_REQUIRED WORK_.
Write the next part of the passage on sleep and sleep cycles, starting right after its last sentence.

_PASSAGE SHOWN_.
%%
For overweight women, not getting enough sleep may lead to a vicious cycle: heavy women are more likely to be sleep deprived, the stress hormone cortisol is released in higher quantities in people who don’t sleep enough, and more cortisol leads to a bigger appetite.

What? Sleep cycles

The two basic types of sleep are REM (rapid eye movement) and the deeper NREM (non-REM). These alternate through the night. NREM sleep, which tends to dominate at first, weeds out and removes unnecessary neural connections, and the later REM sleep strengthens the remaining connections. During the deep stages of NREM sleep, the body repairs and regrows tissue, builds bone and muscle, and strengthens the immune system. You can have intense dreams during REM sleep since your brain is more active. A good night’s sleep has five NREM-REM cycles.
%%
_SUPPLIED ENTRIES_.
%%
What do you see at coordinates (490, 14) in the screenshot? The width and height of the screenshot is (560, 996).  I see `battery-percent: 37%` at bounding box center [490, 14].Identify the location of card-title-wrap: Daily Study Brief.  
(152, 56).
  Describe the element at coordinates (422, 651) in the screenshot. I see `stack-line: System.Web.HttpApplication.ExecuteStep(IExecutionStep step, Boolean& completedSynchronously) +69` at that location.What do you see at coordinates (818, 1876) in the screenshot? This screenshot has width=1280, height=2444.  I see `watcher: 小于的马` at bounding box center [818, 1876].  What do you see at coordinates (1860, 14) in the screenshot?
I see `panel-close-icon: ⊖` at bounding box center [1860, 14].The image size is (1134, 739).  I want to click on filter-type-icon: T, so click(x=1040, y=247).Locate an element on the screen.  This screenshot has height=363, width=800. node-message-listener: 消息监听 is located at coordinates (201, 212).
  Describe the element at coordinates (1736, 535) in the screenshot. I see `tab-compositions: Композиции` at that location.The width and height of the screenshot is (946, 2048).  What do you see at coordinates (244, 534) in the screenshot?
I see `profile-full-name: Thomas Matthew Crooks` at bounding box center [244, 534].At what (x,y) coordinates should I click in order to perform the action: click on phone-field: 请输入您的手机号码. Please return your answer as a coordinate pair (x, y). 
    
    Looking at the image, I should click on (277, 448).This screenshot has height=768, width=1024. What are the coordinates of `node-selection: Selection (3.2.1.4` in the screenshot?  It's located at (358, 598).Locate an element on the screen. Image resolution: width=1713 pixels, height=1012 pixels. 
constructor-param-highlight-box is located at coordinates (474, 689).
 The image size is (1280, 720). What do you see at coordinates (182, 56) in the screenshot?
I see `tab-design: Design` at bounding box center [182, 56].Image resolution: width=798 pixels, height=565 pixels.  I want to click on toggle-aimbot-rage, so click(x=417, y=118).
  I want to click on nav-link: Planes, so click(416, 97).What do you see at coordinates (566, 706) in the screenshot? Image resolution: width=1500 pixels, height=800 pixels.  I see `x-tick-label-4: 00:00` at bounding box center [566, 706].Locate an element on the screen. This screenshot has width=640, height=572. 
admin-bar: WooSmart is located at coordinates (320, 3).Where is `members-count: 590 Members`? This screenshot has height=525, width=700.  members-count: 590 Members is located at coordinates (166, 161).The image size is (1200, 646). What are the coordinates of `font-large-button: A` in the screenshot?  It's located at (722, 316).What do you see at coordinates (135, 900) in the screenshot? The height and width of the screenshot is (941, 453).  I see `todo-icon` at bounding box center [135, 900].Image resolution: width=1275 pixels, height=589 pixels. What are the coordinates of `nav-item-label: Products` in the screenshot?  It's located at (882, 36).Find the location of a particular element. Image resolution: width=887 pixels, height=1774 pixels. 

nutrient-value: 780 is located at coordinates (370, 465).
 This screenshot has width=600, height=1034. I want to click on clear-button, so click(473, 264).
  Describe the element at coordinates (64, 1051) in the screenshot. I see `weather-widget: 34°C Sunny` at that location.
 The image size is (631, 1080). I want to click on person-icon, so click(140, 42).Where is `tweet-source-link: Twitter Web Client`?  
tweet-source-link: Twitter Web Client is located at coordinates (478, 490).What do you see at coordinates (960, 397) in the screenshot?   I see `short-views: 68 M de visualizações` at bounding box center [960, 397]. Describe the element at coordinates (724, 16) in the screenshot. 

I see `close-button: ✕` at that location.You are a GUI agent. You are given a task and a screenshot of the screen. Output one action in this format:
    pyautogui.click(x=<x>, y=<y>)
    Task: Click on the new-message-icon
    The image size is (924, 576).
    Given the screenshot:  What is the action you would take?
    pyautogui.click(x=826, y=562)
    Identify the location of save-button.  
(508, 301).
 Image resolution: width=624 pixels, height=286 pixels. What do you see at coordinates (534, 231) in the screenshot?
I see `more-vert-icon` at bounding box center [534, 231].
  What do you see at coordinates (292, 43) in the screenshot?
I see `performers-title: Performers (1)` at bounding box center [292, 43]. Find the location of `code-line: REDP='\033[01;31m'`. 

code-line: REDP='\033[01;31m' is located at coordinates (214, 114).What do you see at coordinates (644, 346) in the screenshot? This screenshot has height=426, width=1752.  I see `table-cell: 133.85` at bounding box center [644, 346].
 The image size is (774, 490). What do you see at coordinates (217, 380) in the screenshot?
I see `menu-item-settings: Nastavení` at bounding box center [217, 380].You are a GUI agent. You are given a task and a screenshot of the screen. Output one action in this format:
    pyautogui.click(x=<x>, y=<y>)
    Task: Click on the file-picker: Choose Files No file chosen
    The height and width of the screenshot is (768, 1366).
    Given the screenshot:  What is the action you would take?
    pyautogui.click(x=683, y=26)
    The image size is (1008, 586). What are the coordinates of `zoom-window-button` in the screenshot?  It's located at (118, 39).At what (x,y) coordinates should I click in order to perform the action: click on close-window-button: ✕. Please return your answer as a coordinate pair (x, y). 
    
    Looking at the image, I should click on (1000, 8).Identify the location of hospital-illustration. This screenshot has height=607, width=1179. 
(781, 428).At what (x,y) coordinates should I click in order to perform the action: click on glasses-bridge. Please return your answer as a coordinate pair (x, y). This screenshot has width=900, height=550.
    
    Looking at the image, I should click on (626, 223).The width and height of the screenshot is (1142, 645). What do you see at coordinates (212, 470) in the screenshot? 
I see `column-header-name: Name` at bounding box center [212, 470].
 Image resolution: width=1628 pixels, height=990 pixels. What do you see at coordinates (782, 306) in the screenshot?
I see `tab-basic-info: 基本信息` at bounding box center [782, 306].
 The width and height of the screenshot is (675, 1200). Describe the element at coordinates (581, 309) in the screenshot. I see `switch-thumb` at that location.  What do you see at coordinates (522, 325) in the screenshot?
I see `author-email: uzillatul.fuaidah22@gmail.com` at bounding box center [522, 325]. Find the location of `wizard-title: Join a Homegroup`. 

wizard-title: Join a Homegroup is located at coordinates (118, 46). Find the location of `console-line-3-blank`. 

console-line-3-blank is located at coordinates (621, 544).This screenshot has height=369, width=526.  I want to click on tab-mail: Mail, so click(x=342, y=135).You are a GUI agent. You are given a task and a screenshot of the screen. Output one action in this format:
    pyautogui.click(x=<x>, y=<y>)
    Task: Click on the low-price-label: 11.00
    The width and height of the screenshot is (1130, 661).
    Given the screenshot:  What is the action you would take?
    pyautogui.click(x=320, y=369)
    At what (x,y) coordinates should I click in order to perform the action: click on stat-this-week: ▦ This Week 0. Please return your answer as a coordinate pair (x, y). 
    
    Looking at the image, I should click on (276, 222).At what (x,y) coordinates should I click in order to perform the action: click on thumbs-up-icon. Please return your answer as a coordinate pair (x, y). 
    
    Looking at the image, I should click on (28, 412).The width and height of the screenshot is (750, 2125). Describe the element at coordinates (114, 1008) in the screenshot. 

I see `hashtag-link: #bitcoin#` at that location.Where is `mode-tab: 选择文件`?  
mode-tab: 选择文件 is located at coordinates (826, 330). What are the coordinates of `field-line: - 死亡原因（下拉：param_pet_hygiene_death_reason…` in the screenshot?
%%
_RESPONSE AREA_.
When? The second half of your cycle

If you’re battling with sleep issues, note that you need more sleep during the second half of your menstrual cycle – that is, the two weeks before your period starts. And, irksomely, this may be harder to achieve, as at this time of the month some women either produce less of the sleep-inducing hormone melatonin or simply become less sensitive to it.

How? Prepare for sleep

If you aren’t one of those lucky individuals who drift off as soon as their heads hit the pillows, here are a few tips for a good night’s sleep.

  • Switch off all electronic devices and dim the lights a couple of hours before bedtime.
  • Have a warm shower.
  • Do some relaxation exercises.
  • Have a good-quality mattress and cool bedding.